#### Input material:
⟨
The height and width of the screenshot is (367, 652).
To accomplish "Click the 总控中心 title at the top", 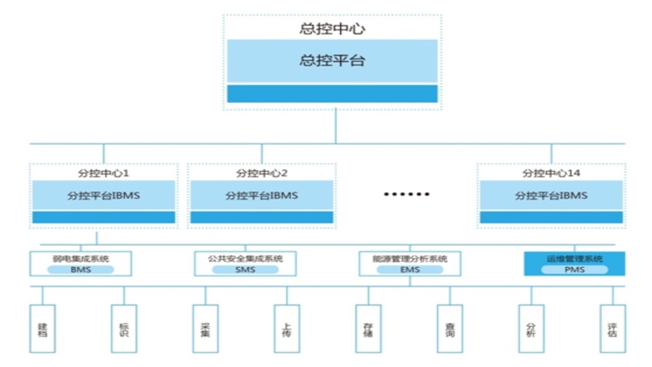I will [332, 29].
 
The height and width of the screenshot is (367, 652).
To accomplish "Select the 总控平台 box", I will [332, 61].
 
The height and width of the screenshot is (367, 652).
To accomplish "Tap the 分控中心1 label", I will [103, 173].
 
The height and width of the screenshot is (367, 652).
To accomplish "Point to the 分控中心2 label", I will [262, 173].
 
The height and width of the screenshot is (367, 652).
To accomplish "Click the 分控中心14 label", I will [551, 173].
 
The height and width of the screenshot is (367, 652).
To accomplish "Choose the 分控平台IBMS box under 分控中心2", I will [262, 195].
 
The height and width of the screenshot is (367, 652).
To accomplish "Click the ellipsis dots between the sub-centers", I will [406, 194].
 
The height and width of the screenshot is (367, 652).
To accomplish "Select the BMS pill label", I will [80, 269].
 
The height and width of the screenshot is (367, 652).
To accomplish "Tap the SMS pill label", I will [245, 269].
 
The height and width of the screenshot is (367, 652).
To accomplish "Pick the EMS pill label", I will [410, 269].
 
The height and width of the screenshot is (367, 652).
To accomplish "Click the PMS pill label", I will [574, 269].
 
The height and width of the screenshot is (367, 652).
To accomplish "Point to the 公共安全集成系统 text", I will [245, 258].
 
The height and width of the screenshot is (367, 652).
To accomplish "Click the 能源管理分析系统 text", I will [410, 258].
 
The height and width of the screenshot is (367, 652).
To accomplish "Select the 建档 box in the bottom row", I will [42, 329].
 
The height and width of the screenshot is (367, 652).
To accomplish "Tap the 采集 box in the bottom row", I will [205, 329].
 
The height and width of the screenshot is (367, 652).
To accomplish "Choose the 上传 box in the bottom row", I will [287, 329].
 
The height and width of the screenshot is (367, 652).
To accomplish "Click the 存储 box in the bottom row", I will [368, 329].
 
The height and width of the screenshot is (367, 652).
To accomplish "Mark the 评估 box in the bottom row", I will [612, 329].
⟩
#### Given instruction:
Which lines in the items above contain the string "Point"? List each of those lines in full, treating uppercase and lowercase as different.

#### In response:
To accomplish "Point to the 分控中心2 label", I will [262, 173].
To accomplish "Point to the 公共安全集成系统 text", I will [245, 258].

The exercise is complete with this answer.